Chinese hedge funds are helping drive a commodity-derivatives trading boom in the world’s biggest energy, grains and metals consumer that’s defying the worst economic growth in 25 years.
Trading volumes across the Shanghai Futures Exchange, China’s biggest commodities bourse, surged 31 percent last year while activity on exchanges in Zhengzhou and Dalian grew by 29 and 10 percent, respectively. The expansion, compared with a 3.5 percent increase on the London Metal Exchange, is being driven by a growing number of investment funds nurtured by new regulations, according to Hu Yuyue, a professor at Beijing Technology and Business University.

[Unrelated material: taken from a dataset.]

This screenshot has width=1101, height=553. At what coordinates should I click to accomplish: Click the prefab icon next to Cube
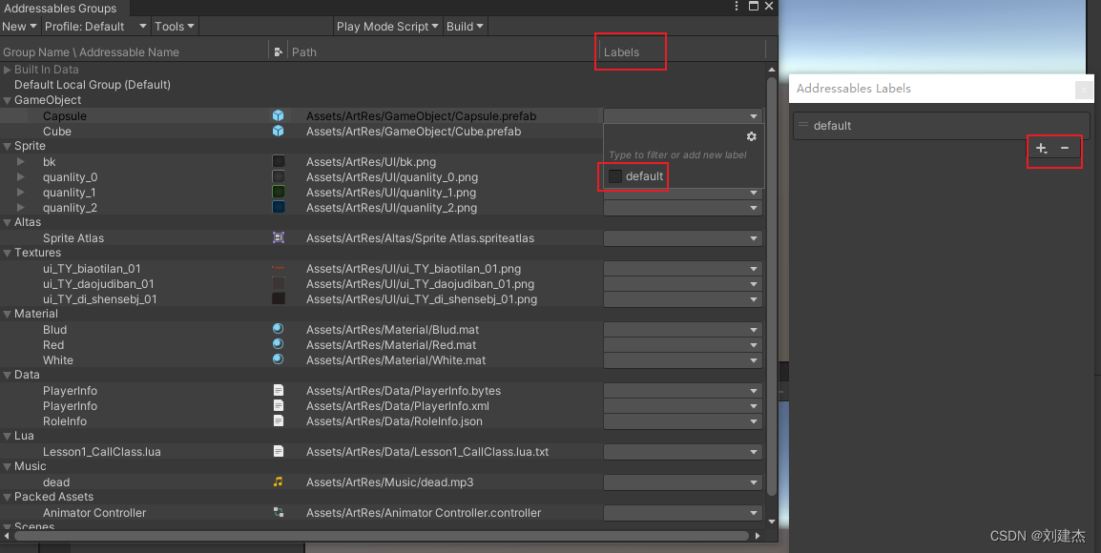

“A registration is all you need to go out and raise money for your private equity or hedge funds,” said Hu, who studies futures markets. “It really opened a floodgate and therefore we saw an explosive growth in these institutional investors. They are increasingly corporate, professional and sophisticated.”
The surge in commodity trading contrasts with slowing physical demand. As the IMF predicts economic expansion will cool this year to 6.8 percent, China’s growth in oil, copper and steel consumption is forecast to decelerate. That’s not deterring hedge funds, which boosted the number of investment products across all markets by more than one third last year.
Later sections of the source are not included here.